Tuesday, October 15, 2013

Black Hawk-A Mighty Metal Axe

Pure Underground Records

There was some hesitation on my part in reviewing this album by Germany's Black Hawk. I just wasn't sure I was going to like it at all. Now , in no way is that a requirement on my end to cover albums (thinking that I might like it ahead of time), but it was still a little fear I carried with me going into this release. The band, which can trace it's roots all the way back to 1981, was originally active up until the late 90's before taking a break away from the action. Even though they did form in 1981 it would take until 1989 until they issued their first release, the "First Attack" EP. They didn't release their first full-length album, "Twentyfive", until 2005. Since that point though they have been fairly consistent with the cheesy-titled "A Mighty Metal Axe" making album number five for this bunch. For the most part Black Hawk plays things fairly straight, never straying from a style that is equal parts traditional heavy metal and N.W.O.B.H.M. Highlight's include lead vocalist Udo Bethke whose somewhat rough vocals, which made me think of a younger, German Ozzy Osbourne striking out on his own to front a European power metal band, fits this style of metal to  a tee while never stepping on the toes of  guitarists Thorsten "Thor" Bettge and Günter Kruse (Non Skid/Paragon). Influences aside (see below*) this German band tends to play fairly original material with only a few missteps taking place on "A Mighty Metal Axe". Other then the cut "FasionVictim", which is WAY MORE Bon Jovi then it has any reasonable right to be, and maybe "Venom of the Snake" (Ever experienced one of those songs where you keep waiting for it to break out into some drop-dead serious heavy metal and it never does?
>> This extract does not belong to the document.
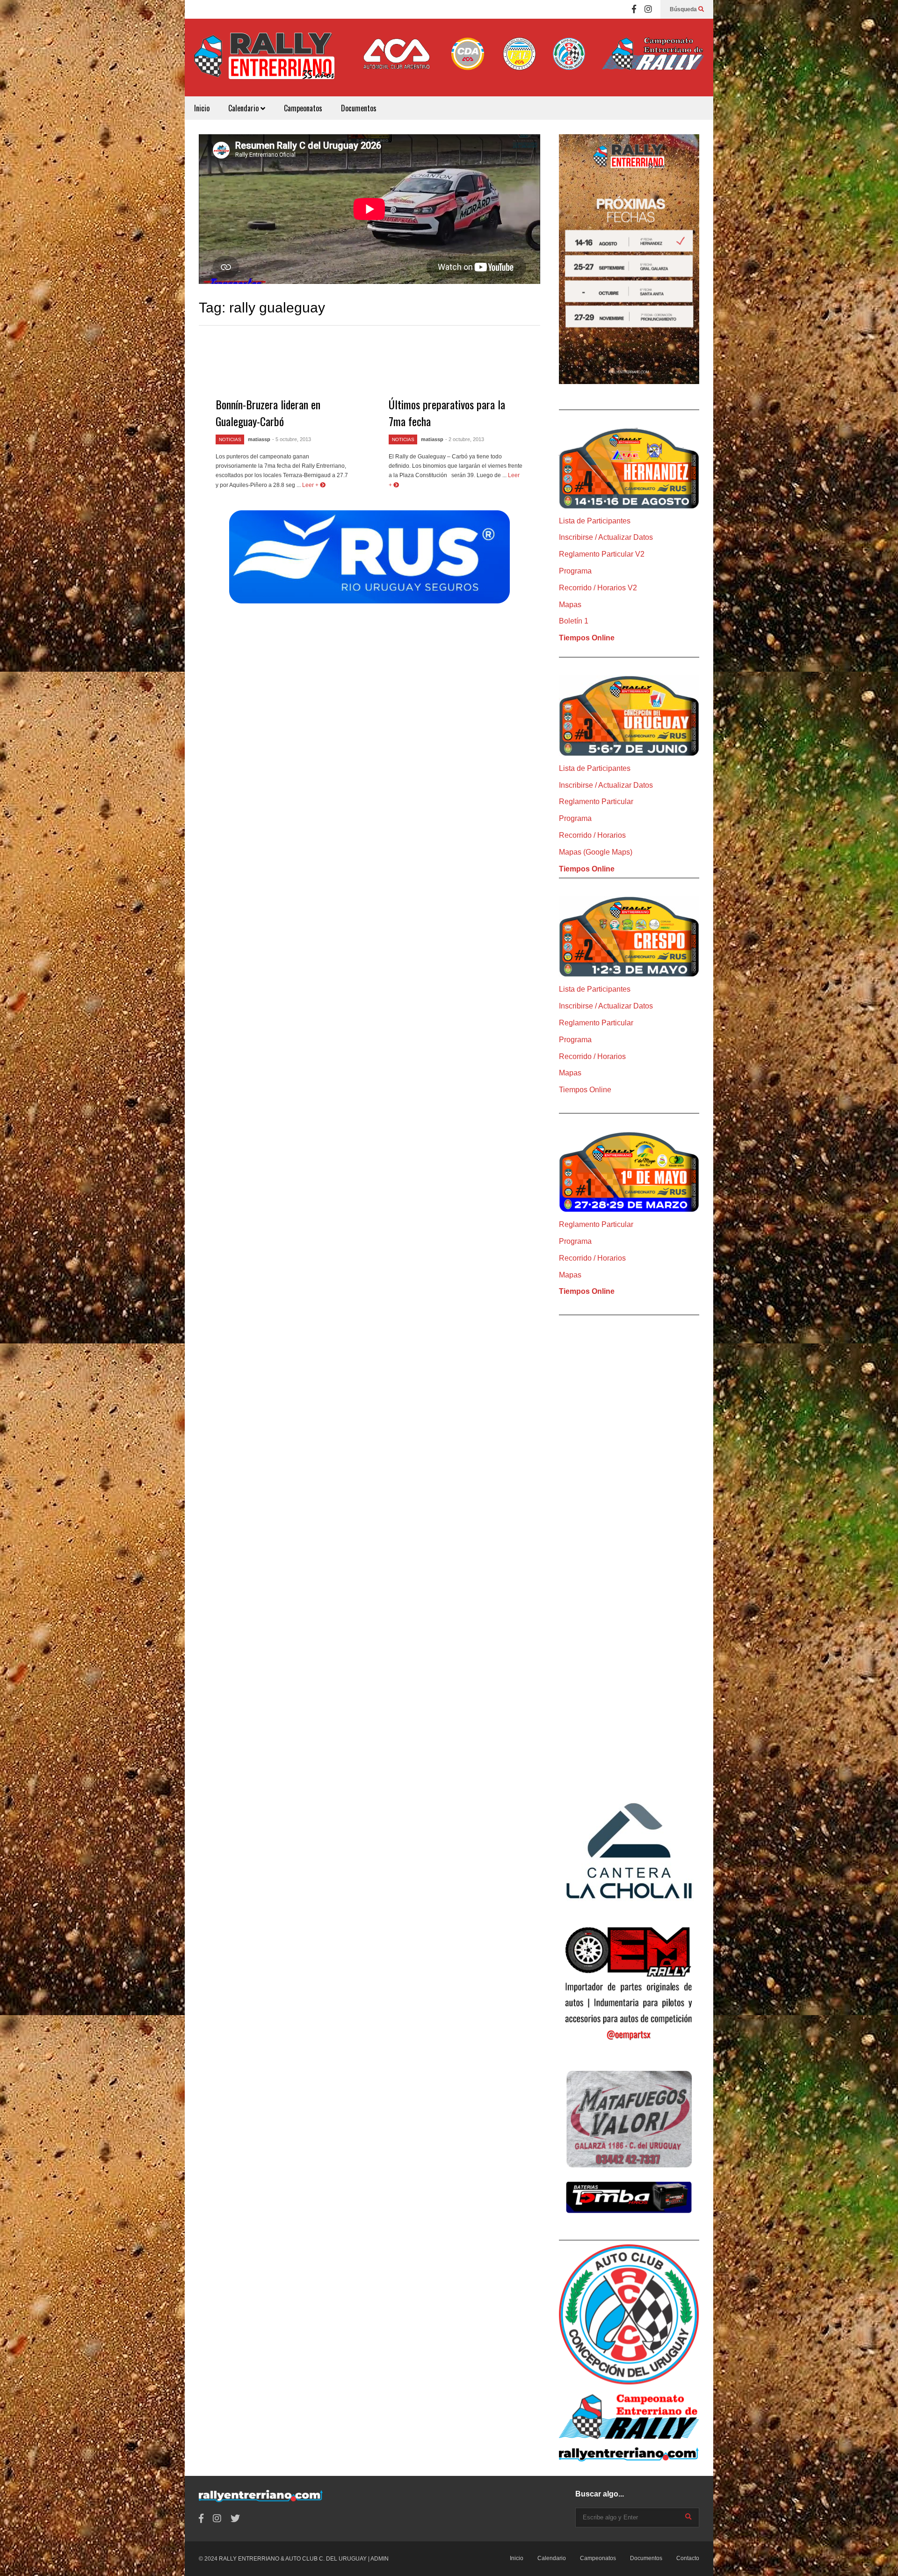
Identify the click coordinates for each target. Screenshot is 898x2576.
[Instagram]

No? Well, then check out this one and you'll feel my frustration!) the latest release from Black Hawk is a good example of how to do things right. There's a good reason why heavy metal appeals to so many of us to begin with and when you experience an album like this in it's entirety you can't help but smile. Bands like Black Hawk are custom-built for fans. Don't let the cheesy title persuade you though or even the album's art-work that seems like it would be better suited for some sort of Manowar-like, European power metal group. Nope, this one is metal to the core and a solid addition to any fan's collection. Why mess around when you've got albums like this that beckon to be played loud and proud?

* The influences here range from Iron Maiden/Judas Priest (or 80's metal if you will) to bands like Accept, Saxon even some (early) Running Wild.